Quizás lo hagas por elección. Muchas personas lo hacen más y más cada año. La mayoría de ellas lo ven como una suerte de fino gesto de modernidad, pero al llegar al segundo mes se arrepienten de haberlo hecho. 

O tal vez tú —aunque, quizás no— pertenezcas al gran ejército de los Corazones Solitarios que no tienen quien los ame. Este es un grupo al que nadie con audacia necesita pertenecer por más de unas semanas, pero en el que un numeroso grupo de personas elige asentarse de forma crónica y deprimente. 

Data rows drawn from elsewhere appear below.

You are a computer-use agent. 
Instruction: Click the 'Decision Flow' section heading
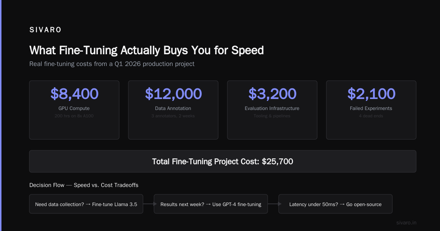[x=84, y=185]
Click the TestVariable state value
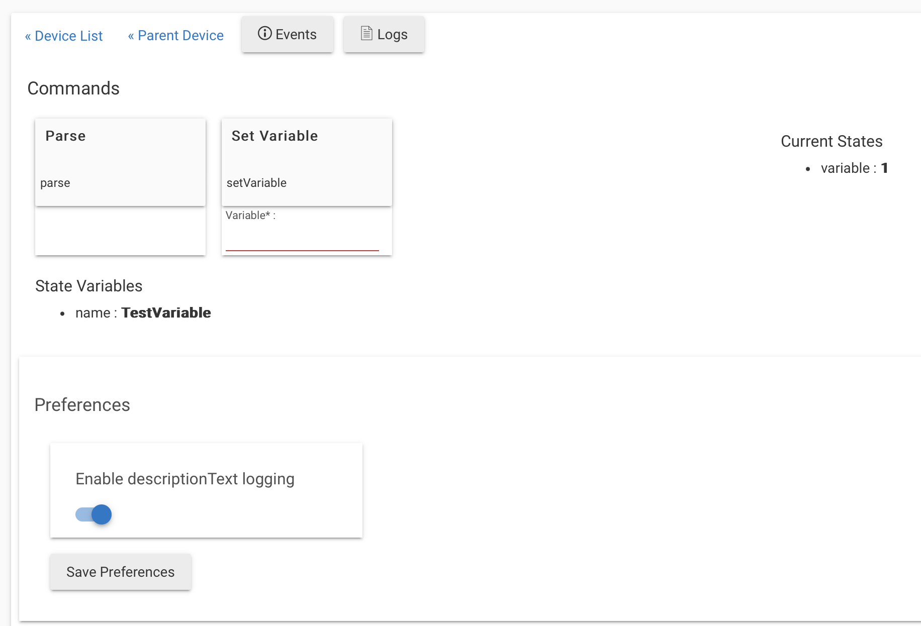The height and width of the screenshot is (626, 921). click(166, 313)
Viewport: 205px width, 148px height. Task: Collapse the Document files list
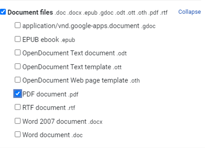[189, 12]
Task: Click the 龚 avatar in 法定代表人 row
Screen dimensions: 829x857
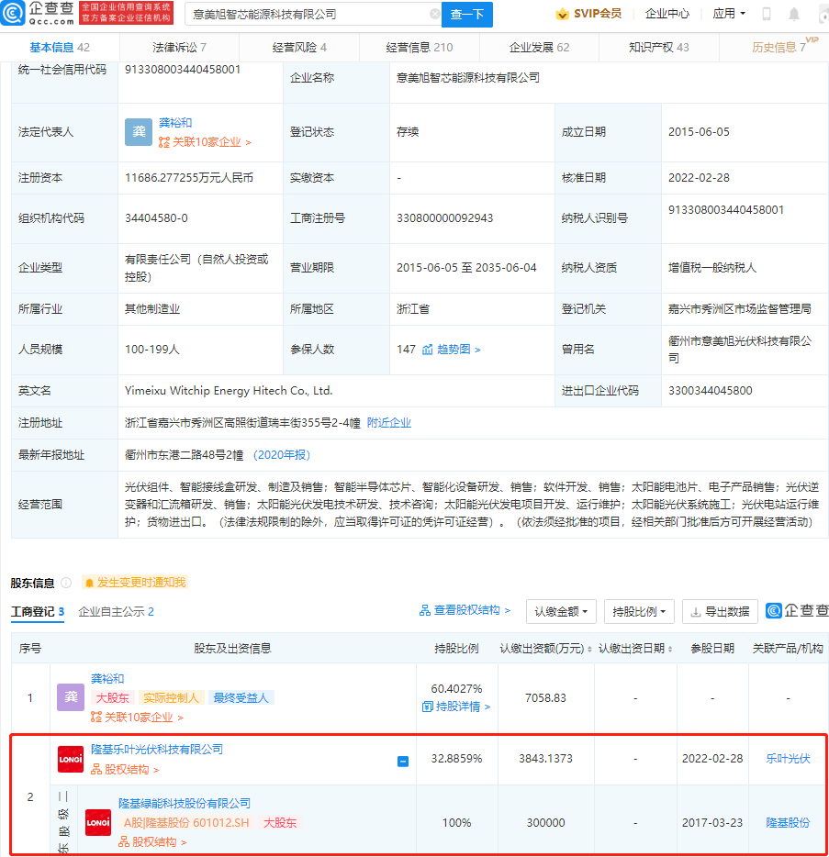Action: click(139, 132)
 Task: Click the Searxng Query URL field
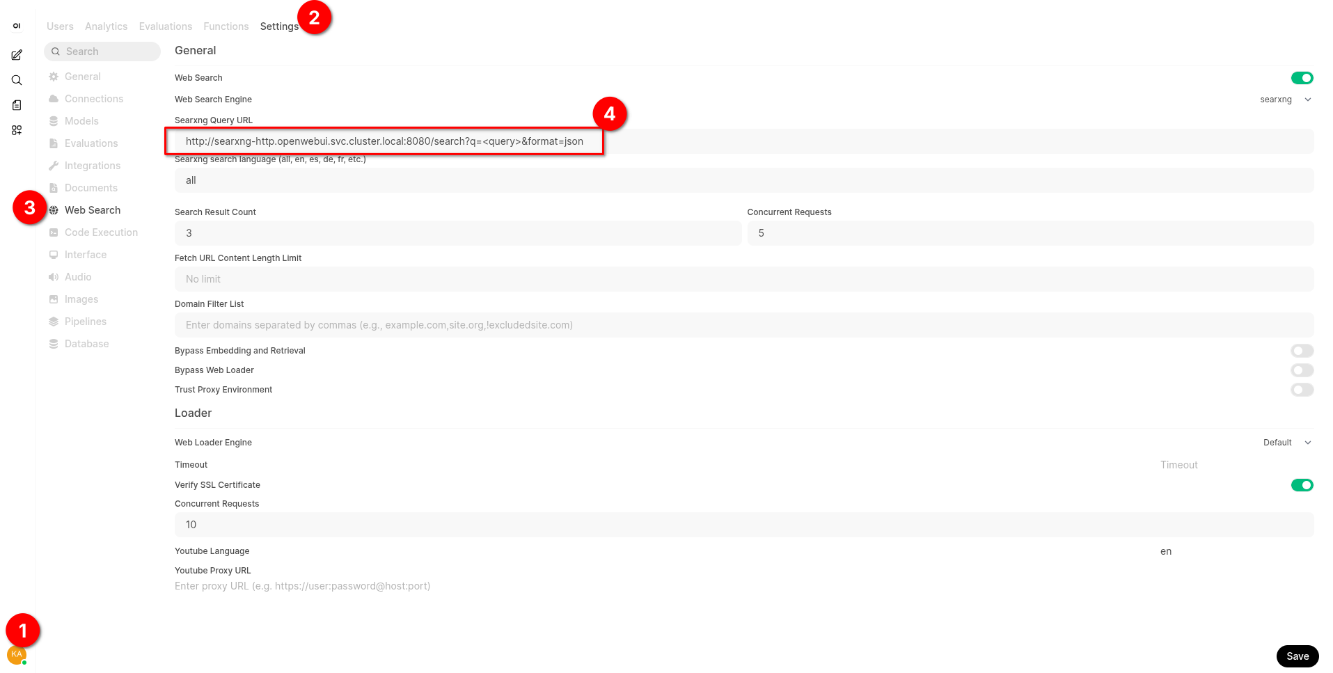(x=744, y=141)
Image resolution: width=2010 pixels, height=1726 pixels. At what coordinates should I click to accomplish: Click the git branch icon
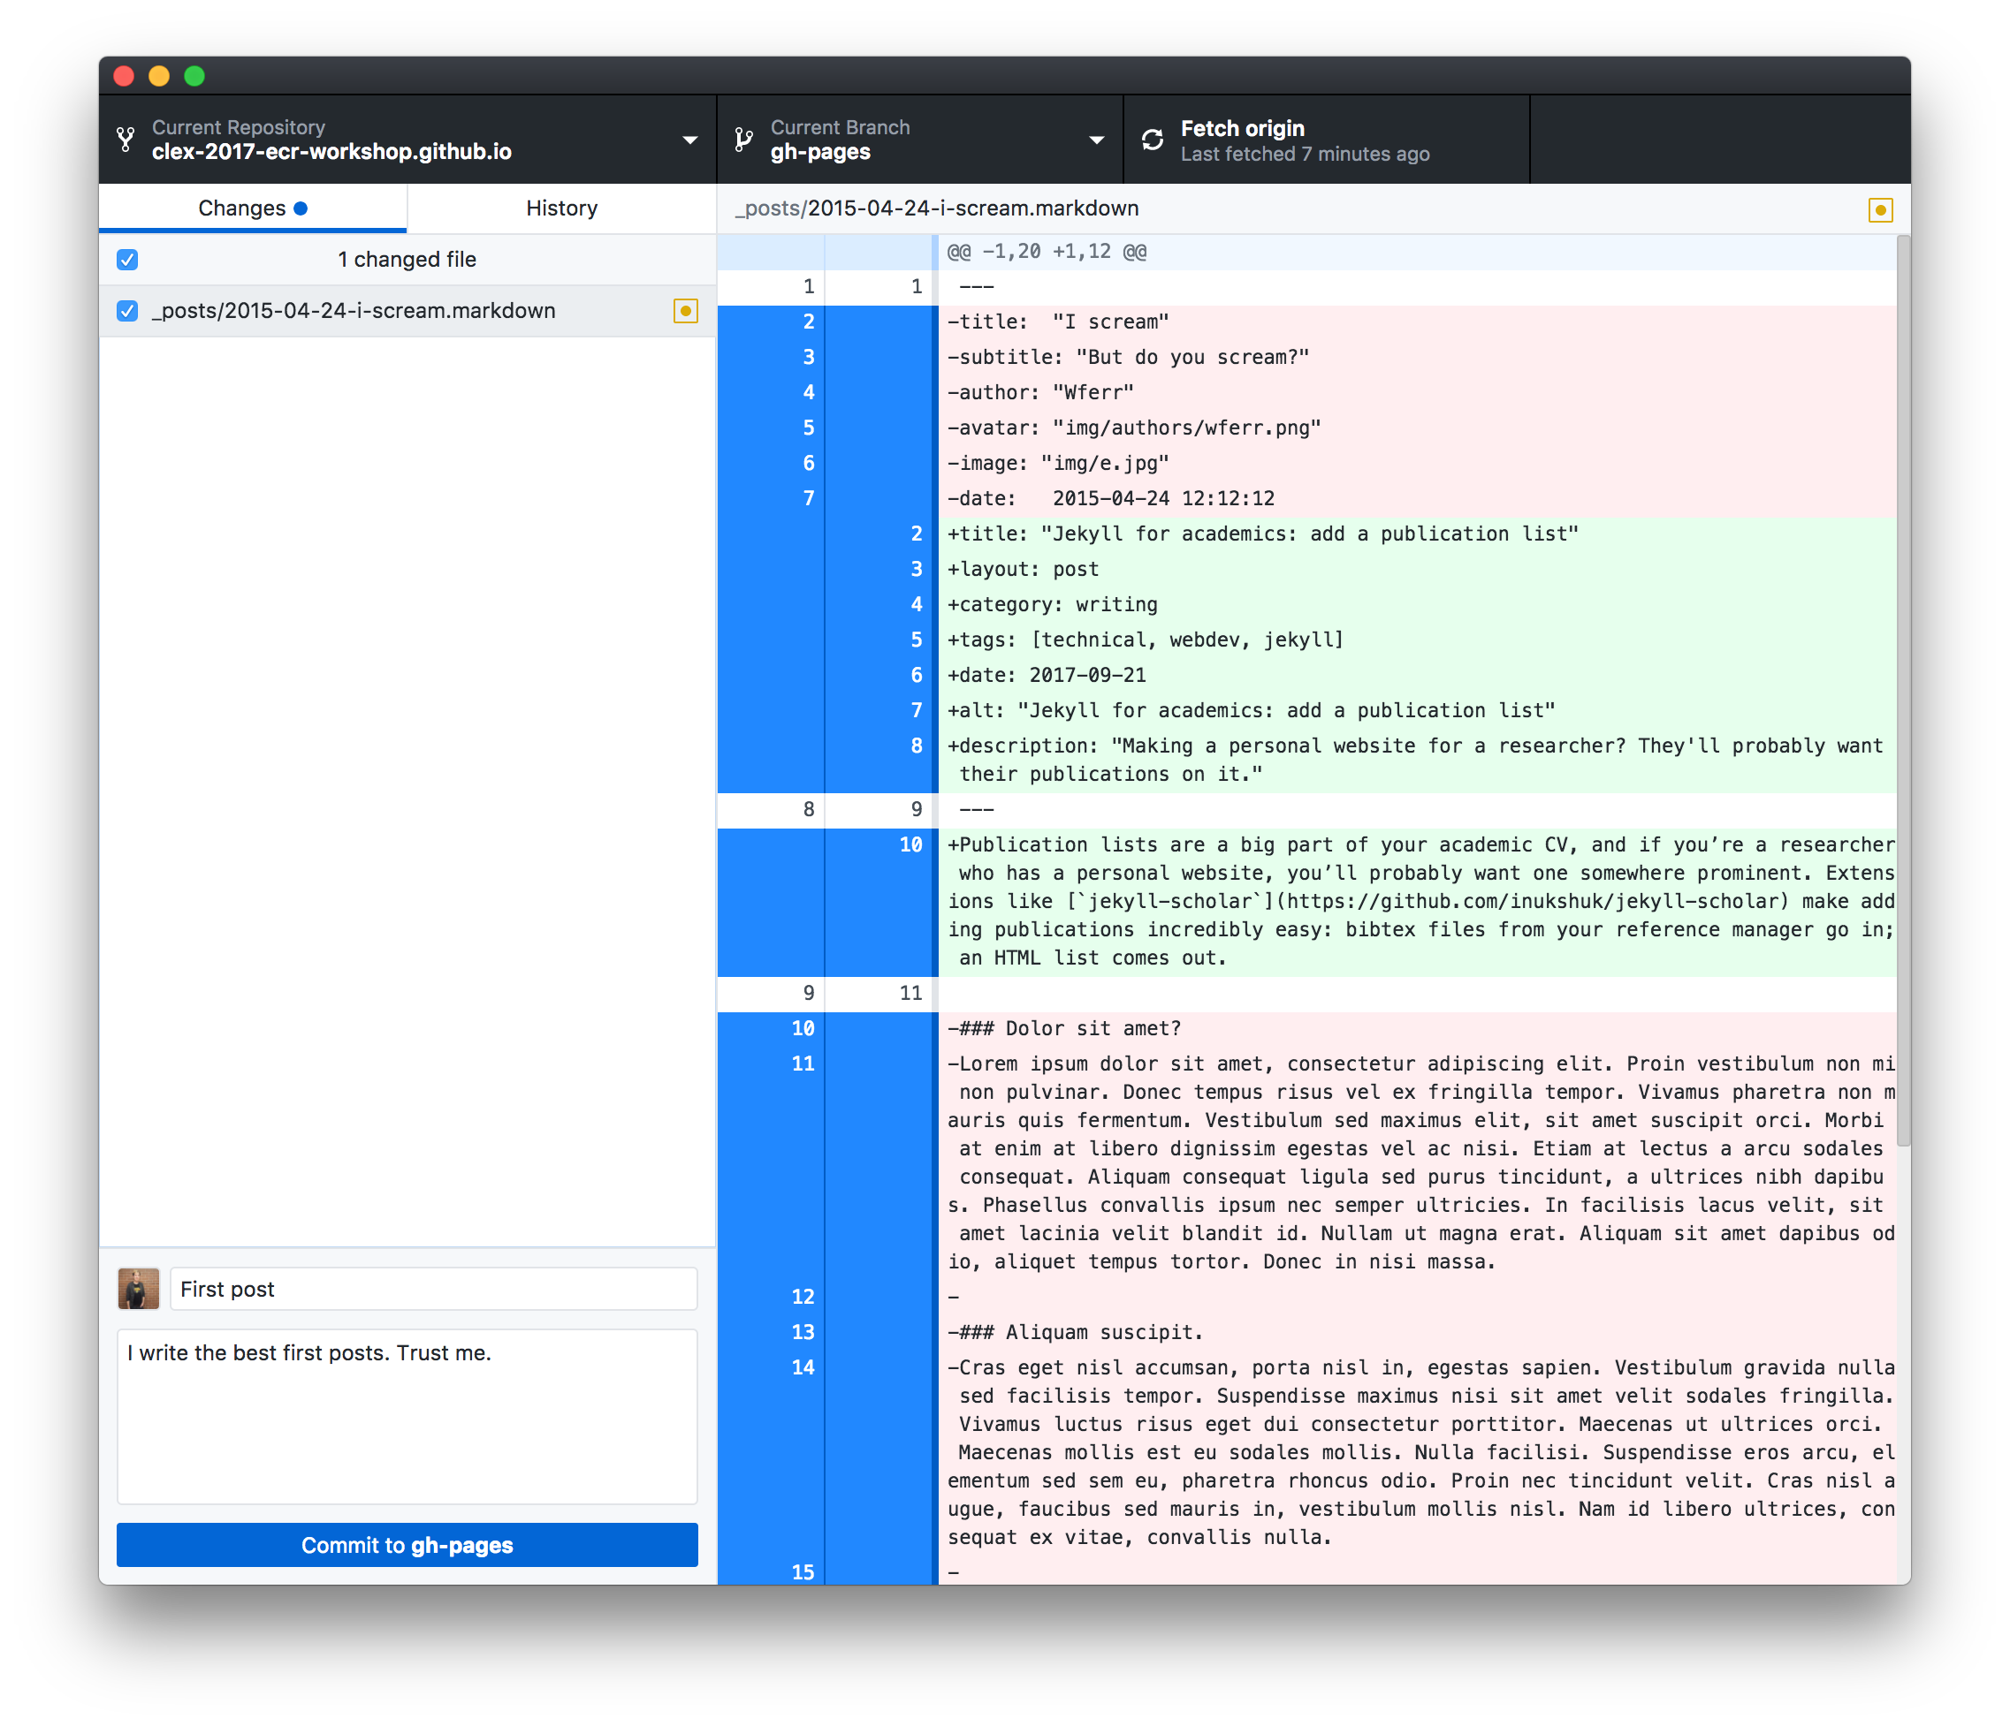[744, 140]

La cuestión es que, tanto para vivir sola como para cualquier otra cosa, existe una técnica para hacerlo bien. Ya sea que veas este ménage de mujer sola como una condena o una aventura (tanto si tienes veinte años como si tienes sesenta), necesitarás un plan si quieres sacar lo mejor de esta situación. 

Y lo mejor, en este caso, puede ser tan interesante y agradable como cualquier otra forma de vida e infinitamente más placentero que vivir con demasiadas otras personas (dos o más, por lo general) o con el individuo equivocado. Puedes vivir sola de forma divertida, con gracia, ostentosamente, o de un modo aburrido e impasible. O puedes simplemente existir en una lúgubre soledad, sintiendo pena por ti misma, sin despertar ningún sentimiento en los demás. 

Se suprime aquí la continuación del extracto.